As a new seller trying to decide which items to FBA and which to fullfill myself, this is incredibly helpful information.
When a $2800 rare book set is returned with coffee stains, my first thought isn’t co-mingled inventory, because there won’t be that much to co-mingle, but that some person on minimum wage was curious to see the rubies and emeralds they assumed it must be covered in. Then some other dufus rests their coffee mug on it while trying to find out why the first dufus is on an unscheduled break. Coffee stains suggest management to me.

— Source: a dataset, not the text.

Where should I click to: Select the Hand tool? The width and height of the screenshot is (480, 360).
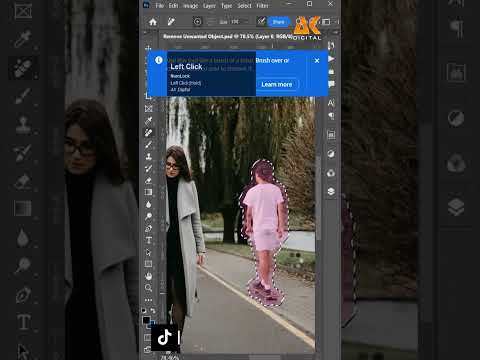[149, 276]
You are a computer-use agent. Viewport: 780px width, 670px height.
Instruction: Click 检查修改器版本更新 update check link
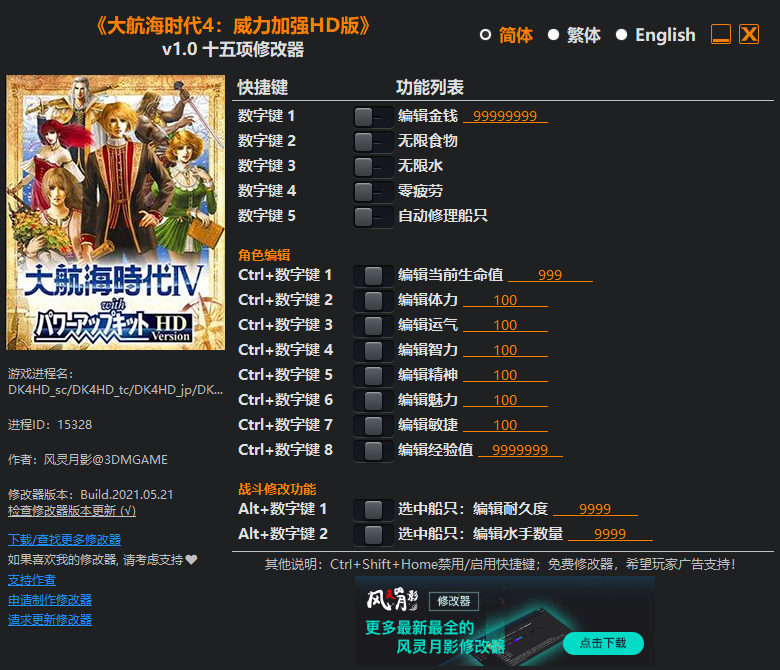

Then there is the issue of silently reopening closed shipments. My partner works in logistics for a large multinational. If they sent a case of product somewhere and the receiving location tunneled into the SAP software weeks later and silently reduced the amount they have to account and pay for - my partner and the whole team would be on the next plane over there to bash some… er… conduct some ‘retraining’, and the FBI might not be far behind.
That is, this seems to me to fall significantly short of reasonable business practice, to the extent that it might well negate any contract. They damaged it, lost it, whatever, they can make it good. Standard practice - but to cover their mistakes in secret and offload the loss and the accounting nightmare on to the supplier?? That’s no accident. And it is not the work of an expert in shipping logistics, IT or law either.
Being under pressure to keep stock shrinkage to a minimum in your reports does not permit outright theft, so they can pay for the accounting nightmare as well as the missing stock, and a bit extra so they remember not to do it again. At least that’s what a judge would say.
If your business model depends on friendly relations with Amazon, you might not want to annoy them to the extent of suing, but you do need to make sure the people at the top know exactly why you are deleting any shipment that thinks it is going to the dufus’ warehouse.
What you need to know is at what level within Amazon was the decision taken to do this. That’s where I’d start. Names. Is every warehouse hiding stock shrinkage by rewriting history or just the worst? At some level people are busy polishing their CV’s because when they told their boss hiding losses this way was sure to be found out in the end, they were ignored.
The people authorizing refunds for missing stock will know exactly who the problem is. As this person is exposing Amazon to huge liability issues, they need to go. The sooner the better IMO.